### [Records to use]
══════════

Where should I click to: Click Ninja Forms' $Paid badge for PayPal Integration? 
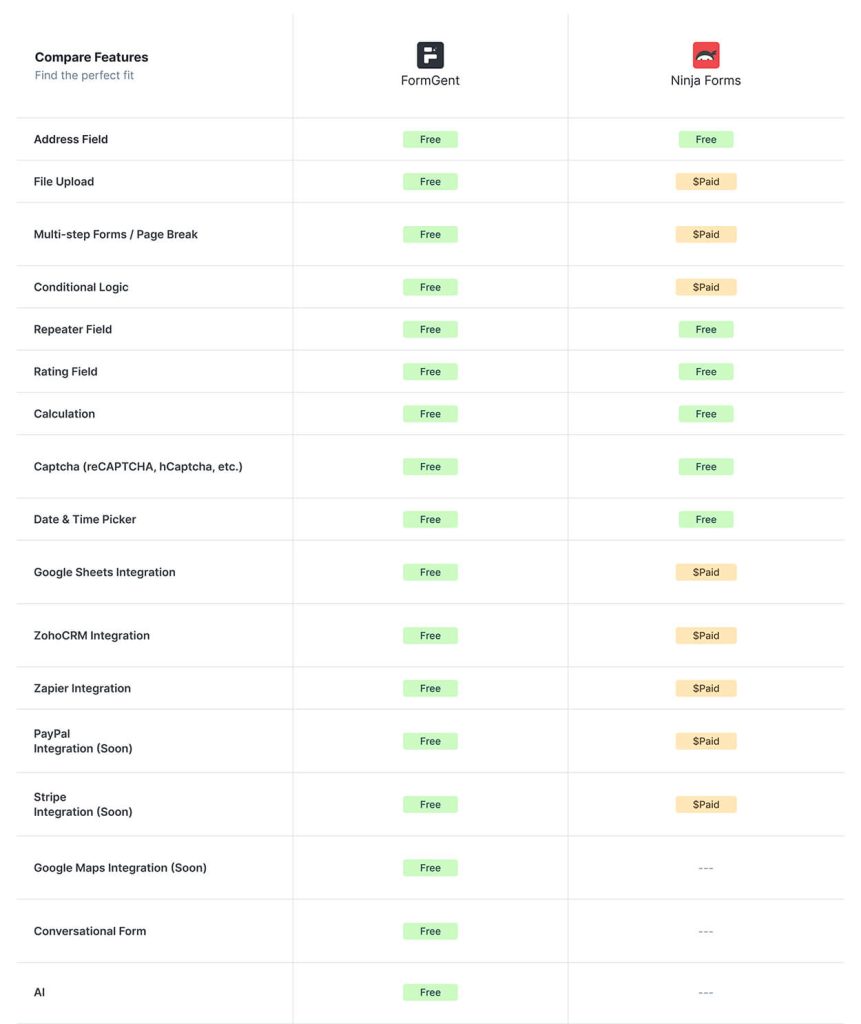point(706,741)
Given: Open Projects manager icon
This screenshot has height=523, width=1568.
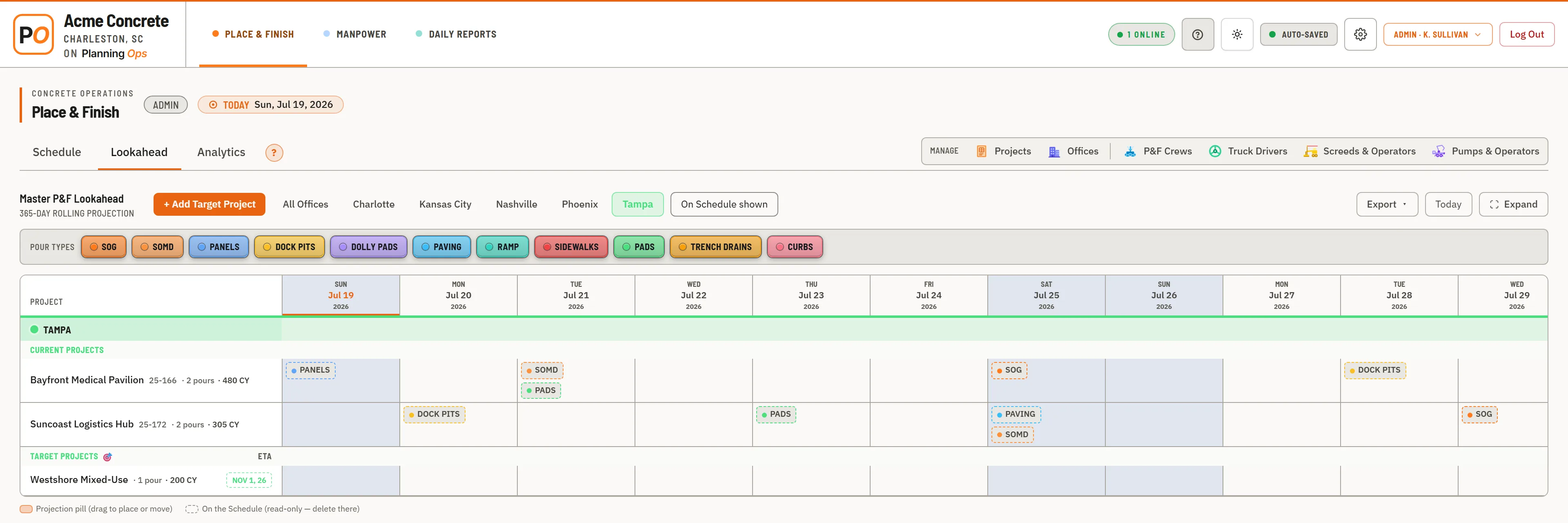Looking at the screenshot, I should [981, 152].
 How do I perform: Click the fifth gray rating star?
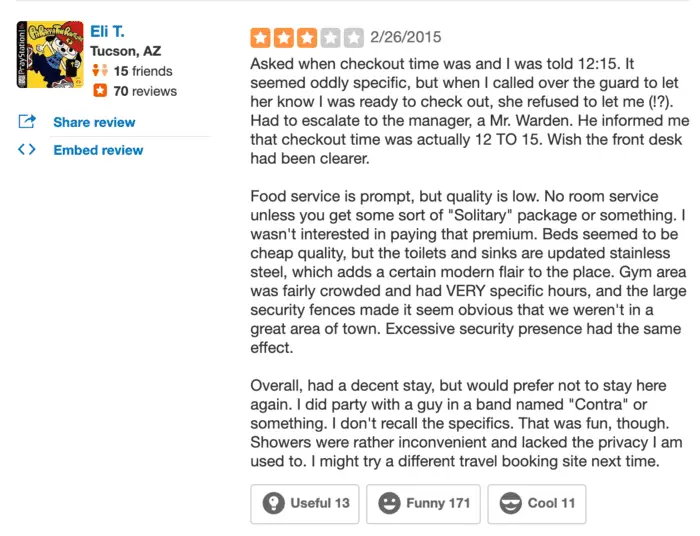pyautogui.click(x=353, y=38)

══════════

### [Exercise prompt]
Lines starting at the one with "This screenshot has height=523, width=1568." and ending at the last line of the entries above must be restated word for word, with pictures omitted.

### [Solution to this exercise]
This screenshot has height=523, width=1568.
Looking at the screenshot, I should [981, 152].
 How do I perform: Click the fifth gray rating star?
pyautogui.click(x=353, y=38)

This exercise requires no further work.